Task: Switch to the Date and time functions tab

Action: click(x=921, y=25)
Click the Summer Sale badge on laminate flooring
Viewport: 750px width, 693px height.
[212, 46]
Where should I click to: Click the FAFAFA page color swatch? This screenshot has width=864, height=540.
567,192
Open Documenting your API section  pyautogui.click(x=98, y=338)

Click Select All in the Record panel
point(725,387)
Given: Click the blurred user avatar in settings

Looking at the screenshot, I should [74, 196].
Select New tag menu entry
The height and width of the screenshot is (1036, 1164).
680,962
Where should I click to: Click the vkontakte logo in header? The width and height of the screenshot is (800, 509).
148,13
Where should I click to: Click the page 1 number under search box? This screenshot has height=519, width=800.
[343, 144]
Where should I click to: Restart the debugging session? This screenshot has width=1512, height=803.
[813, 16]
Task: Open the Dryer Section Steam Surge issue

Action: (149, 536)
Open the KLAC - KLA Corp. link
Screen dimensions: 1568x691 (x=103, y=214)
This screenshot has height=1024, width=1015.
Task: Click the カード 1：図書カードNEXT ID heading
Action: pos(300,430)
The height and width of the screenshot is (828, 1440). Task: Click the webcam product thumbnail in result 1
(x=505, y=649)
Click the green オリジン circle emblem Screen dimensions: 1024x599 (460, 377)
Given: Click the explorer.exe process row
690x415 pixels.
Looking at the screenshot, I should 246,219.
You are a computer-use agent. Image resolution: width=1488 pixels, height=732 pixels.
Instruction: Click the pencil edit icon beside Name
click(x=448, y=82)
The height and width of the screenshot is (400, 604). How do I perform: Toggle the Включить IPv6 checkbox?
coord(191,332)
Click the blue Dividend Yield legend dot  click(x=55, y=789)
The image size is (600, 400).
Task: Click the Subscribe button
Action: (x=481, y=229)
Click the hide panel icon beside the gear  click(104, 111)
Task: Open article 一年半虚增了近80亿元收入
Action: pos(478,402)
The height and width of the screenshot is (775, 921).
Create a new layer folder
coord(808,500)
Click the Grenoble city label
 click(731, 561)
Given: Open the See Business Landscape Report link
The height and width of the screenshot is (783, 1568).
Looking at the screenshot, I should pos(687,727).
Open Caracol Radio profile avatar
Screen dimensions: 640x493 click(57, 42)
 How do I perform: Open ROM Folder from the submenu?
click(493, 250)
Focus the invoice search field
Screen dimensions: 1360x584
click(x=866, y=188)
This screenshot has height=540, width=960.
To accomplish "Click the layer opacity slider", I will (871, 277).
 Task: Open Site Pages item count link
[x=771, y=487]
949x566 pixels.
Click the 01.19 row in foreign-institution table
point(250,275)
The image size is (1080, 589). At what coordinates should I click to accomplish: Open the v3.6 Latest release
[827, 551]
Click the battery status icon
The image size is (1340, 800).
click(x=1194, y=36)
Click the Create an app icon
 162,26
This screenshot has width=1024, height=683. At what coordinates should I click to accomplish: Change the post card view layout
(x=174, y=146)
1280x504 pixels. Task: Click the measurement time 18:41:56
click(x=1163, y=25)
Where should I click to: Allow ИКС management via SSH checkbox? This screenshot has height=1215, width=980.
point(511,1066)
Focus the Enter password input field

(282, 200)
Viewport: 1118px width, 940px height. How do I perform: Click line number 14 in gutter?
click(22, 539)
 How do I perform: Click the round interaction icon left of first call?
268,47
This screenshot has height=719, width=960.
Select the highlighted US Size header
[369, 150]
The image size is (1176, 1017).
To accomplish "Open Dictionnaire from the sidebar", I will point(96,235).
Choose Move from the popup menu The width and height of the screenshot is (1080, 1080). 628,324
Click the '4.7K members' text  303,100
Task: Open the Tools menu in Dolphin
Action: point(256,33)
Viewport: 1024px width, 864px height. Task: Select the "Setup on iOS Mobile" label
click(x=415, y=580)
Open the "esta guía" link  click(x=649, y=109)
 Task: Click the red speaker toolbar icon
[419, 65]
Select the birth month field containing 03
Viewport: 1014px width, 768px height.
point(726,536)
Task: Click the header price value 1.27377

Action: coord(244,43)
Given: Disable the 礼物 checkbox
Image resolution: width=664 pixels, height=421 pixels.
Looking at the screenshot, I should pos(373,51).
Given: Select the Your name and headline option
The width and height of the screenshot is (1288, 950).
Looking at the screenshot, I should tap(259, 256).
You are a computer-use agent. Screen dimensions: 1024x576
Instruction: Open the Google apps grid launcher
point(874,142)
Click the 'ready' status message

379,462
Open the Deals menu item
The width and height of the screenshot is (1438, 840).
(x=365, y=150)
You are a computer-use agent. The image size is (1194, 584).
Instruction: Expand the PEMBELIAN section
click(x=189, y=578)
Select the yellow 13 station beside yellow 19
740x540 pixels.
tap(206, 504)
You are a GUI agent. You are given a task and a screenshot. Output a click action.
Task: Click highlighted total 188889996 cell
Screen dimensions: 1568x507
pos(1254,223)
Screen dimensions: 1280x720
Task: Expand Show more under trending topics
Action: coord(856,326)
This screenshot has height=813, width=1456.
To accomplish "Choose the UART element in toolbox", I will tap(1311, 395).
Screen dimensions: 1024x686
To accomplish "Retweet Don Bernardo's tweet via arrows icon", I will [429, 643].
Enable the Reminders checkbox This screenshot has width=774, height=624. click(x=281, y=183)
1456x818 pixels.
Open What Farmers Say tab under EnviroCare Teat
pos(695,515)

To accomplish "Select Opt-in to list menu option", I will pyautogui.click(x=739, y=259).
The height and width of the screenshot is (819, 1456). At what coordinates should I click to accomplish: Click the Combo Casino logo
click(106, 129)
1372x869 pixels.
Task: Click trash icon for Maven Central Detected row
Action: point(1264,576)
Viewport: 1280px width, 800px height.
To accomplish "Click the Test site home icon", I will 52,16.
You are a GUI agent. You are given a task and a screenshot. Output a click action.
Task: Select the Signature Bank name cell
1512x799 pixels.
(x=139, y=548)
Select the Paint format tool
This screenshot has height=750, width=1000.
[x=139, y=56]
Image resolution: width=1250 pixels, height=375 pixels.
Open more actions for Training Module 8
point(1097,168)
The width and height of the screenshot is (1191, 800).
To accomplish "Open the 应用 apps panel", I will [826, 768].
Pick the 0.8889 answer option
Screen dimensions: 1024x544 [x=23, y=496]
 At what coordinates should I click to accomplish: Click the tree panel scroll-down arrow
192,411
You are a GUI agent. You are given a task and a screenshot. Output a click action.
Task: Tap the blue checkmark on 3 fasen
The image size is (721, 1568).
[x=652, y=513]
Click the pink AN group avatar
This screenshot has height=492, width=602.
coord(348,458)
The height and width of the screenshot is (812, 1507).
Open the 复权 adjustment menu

Task to complete — The records above are to be restated word for word, in full.

Exercise result —
Task: Switch to the Date and time functions tab

Action: click(x=921, y=25)
Click the Summer Sale badge on laminate flooring
Viewport: 750px width, 693px height.
[212, 46]
Where should I click to: Click the FAFAFA page color swatch? This screenshot has width=864, height=540.
567,192
Open Documenting your API section  pyautogui.click(x=98, y=338)

Click Select All in the Record panel
point(725,387)
Given: Click the blurred user avatar in settings

Looking at the screenshot, I should [74, 196].
Select New tag menu entry
The height and width of the screenshot is (1036, 1164).
680,962
Where should I click to: Click the vkontakte logo in header? The width and height of the screenshot is (800, 509).
148,13
Where should I click to: Click the page 1 number under search box? This screenshot has height=519, width=800.
[343, 144]
Where should I click to: Restart the debugging session? This screenshot has width=1512, height=803.
[813, 16]
Task: Open the Dryer Section Steam Surge issue

Action: (149, 536)
Open the KLAC - KLA Corp. link
Screen dimensions: 1568x691 (x=103, y=214)
This screenshot has height=1024, width=1015.
Task: Click the カード 1：図書カードNEXT ID heading
Action: pos(300,430)
The height and width of the screenshot is (828, 1440). Task: Click the webcam product thumbnail in result 1
(x=505, y=649)
Click the green オリジン circle emblem Screen dimensions: 1024x599 (460, 377)
Given: Click the explorer.exe process row
690x415 pixels.
Looking at the screenshot, I should 246,219.
You are a computer-use agent. Image resolution: width=1488 pixels, height=732 pixels.
Instruction: Click the pencil edit icon beside Name
click(x=448, y=82)
The height and width of the screenshot is (400, 604). How do I perform: Toggle the Включить IPv6 checkbox?
coord(191,332)
Click the blue Dividend Yield legend dot  click(x=55, y=789)
The image size is (600, 400).
Task: Click the Subscribe button
Action: (x=481, y=229)
Click the hide panel icon beside the gear  click(104, 111)
Task: Open article 一年半虚增了近80亿元收入
Action: pos(478,402)
The height and width of the screenshot is (775, 921).
Create a new layer folder
coord(808,500)
Click the Grenoble city label
 click(731, 561)
Given: Open the See Business Landscape Report link
The height and width of the screenshot is (783, 1568).
Looking at the screenshot, I should pos(687,727).
Open Caracol Radio profile avatar
Screen dimensions: 640x493 click(57, 42)
 How do I perform: Open ROM Folder from the submenu?
click(493, 250)
Focus the invoice search field
Screen dimensions: 1360x584
click(x=866, y=188)
This screenshot has height=540, width=960.
To accomplish "Click the layer opacity slider", I will (871, 277).
 Task: Open Site Pages item count link
[x=771, y=487]
949x566 pixels.
Click the 01.19 row in foreign-institution table
point(250,275)
The image size is (1080, 589). At what coordinates should I click to accomplish: Open the v3.6 Latest release
[827, 551]
Click the battery status icon
The image size is (1340, 800).
click(x=1194, y=36)
Click the Create an app icon
 162,26
This screenshot has width=1024, height=683. At what coordinates should I click to accomplish: Change the post card view layout
(x=174, y=146)
1280x504 pixels. Task: Click the measurement time 18:41:56
click(x=1163, y=25)
Where should I click to: Allow ИКС management via SSH checkbox? This screenshot has height=1215, width=980.
point(511,1066)
Focus the Enter password input field

(282, 200)
Viewport: 1118px width, 940px height. How do I perform: Click line number 14 in gutter?
click(22, 539)
 How do I perform: Click the round interaction icon left of first call?
268,47
This screenshot has height=719, width=960.
Select the highlighted US Size header
[369, 150]
The image size is (1176, 1017).
To accomplish "Open Dictionnaire from the sidebar", I will point(96,235).
Choose Move from the popup menu The width and height of the screenshot is (1080, 1080). 628,324
Click the '4.7K members' text  303,100
Task: Open the Tools menu in Dolphin
Action: point(256,33)
Viewport: 1024px width, 864px height. Task: Select the "Setup on iOS Mobile" label
click(x=415, y=580)
Open the "esta guía" link  click(x=649, y=109)
 Task: Click the red speaker toolbar icon
[419, 65]
Select the birth month field containing 03
Viewport: 1014px width, 768px height.
point(726,536)
Task: Click the header price value 1.27377

Action: coord(244,43)
Given: Disable the 礼物 checkbox
Image resolution: width=664 pixels, height=421 pixels.
Looking at the screenshot, I should pos(373,51).
Given: Select the Your name and headline option
The width and height of the screenshot is (1288, 950).
Looking at the screenshot, I should tap(259, 256).
You are a computer-use agent. Screen dimensions: 1024x576
Instruction: Open the Google apps grid launcher
point(874,142)
Click the 'ready' status message

379,462
Open the Deals menu item
The width and height of the screenshot is (1438, 840).
(x=365, y=150)
You are a computer-use agent. The image size is (1194, 584).
Instruction: Expand the PEMBELIAN section
click(x=189, y=578)
Select the yellow 13 station beside yellow 19
740x540 pixels.
tap(206, 504)
You are a GUI agent. You are given a task and a screenshot. Output a click action.
Task: Click highlighted total 188889996 cell
Screen dimensions: 1568x507
pos(1254,223)
Screen dimensions: 1280x720
Task: Expand Show more under trending topics
Action: coord(856,326)
This screenshot has height=813, width=1456.
To accomplish "Choose the UART element in toolbox", I will tap(1311, 395).
Screen dimensions: 1024x686
To accomplish "Retweet Don Bernardo's tweet via arrows icon", I will [429, 643].
Enable the Reminders checkbox This screenshot has width=774, height=624. click(x=281, y=183)
1456x818 pixels.
Open What Farmers Say tab under EnviroCare Teat
pos(695,515)

To accomplish "Select Opt-in to list menu option", I will pyautogui.click(x=739, y=259).
The height and width of the screenshot is (819, 1456). At what coordinates should I click to accomplish: Click the Combo Casino logo
click(106, 129)
1372x869 pixels.
Task: Click trash icon for Maven Central Detected row
Action: point(1264,576)
Viewport: 1280px width, 800px height.
To accomplish "Click the Test site home icon", I will 52,16.
You are a GUI agent. You are given a task and a screenshot. Output a click action.
Task: Select the Signature Bank name cell
1512x799 pixels.
(x=139, y=548)
Select the Paint format tool
This screenshot has height=750, width=1000.
[x=139, y=56]
Image resolution: width=1250 pixels, height=375 pixels.
Open more actions for Training Module 8
point(1097,168)
The width and height of the screenshot is (1191, 800).
To accomplish "Open the 应用 apps panel", I will [826, 768].
Pick the 0.8889 answer option
Screen dimensions: 1024x544 [x=23, y=496]
 At what coordinates should I click to accomplish: Click the tree panel scroll-down arrow
192,411
You are a GUI agent. You are given a task and a screenshot. Output a click action.
Task: Tap the blue checkmark on 3 fasen
The image size is (721, 1568).
[x=652, y=513]
Click the pink AN group avatar
This screenshot has height=492, width=602.
coord(348,458)
The height and width of the screenshot is (812, 1507).
Open the 复权 adjustment menu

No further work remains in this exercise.